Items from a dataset
-------------------------

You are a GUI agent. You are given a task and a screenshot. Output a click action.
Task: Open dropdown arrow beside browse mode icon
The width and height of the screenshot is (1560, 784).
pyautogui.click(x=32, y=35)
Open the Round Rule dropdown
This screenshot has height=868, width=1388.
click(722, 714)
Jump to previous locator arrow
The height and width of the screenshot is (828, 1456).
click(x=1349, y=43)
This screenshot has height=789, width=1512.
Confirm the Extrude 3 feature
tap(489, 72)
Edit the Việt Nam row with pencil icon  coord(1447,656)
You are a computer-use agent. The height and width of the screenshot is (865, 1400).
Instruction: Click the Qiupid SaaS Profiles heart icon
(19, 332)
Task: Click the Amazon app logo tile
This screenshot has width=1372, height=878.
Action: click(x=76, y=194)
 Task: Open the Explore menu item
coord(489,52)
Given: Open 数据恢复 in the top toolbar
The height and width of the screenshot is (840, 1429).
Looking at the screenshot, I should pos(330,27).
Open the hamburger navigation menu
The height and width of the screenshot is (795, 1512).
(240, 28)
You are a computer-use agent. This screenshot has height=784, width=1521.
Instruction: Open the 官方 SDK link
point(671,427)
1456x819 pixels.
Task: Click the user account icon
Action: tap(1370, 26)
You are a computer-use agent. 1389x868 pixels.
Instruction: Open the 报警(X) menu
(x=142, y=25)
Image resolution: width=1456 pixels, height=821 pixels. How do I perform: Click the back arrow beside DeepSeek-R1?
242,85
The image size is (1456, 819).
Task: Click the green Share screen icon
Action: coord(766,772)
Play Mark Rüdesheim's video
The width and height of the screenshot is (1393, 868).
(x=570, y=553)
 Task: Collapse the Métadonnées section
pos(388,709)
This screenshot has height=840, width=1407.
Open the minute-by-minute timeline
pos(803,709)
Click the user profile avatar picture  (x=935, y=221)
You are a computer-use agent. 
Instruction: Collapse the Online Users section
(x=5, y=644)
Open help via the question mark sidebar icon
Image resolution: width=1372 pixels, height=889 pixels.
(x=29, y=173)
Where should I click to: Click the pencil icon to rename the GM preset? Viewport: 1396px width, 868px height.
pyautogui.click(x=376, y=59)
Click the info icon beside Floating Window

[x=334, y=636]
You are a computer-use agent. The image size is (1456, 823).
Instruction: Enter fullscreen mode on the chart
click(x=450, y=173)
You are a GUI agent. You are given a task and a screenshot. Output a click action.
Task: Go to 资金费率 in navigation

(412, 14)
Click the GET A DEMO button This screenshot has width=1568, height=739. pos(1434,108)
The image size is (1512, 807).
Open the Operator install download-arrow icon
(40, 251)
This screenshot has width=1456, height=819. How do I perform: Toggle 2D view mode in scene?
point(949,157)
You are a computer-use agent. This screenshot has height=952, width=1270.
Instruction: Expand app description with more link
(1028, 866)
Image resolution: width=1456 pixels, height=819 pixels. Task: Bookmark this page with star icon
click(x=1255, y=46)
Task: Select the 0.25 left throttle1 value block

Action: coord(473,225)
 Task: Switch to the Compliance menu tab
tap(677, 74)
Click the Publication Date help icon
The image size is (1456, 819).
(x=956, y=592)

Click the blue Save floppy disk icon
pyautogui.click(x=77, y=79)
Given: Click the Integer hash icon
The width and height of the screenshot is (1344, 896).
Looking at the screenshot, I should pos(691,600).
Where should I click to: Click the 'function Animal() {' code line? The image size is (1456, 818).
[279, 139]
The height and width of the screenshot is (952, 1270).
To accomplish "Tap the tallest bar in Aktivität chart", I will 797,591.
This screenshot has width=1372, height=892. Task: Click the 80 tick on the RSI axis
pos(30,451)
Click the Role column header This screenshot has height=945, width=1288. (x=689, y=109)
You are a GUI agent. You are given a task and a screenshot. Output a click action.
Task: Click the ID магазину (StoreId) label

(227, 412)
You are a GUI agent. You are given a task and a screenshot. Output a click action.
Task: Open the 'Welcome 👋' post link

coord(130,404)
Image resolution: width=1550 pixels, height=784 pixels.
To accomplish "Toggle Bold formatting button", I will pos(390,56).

-------------------------

— WHAT IS EXPECTED —
Return all lines from the entries that contain the string "button".

— SOLUTION TO THE EXERCISE —
Click the GET A DEMO button This screenshot has width=1568, height=739. pos(1434,108)
To accomplish "Toggle Bold formatting button", I will pos(390,56).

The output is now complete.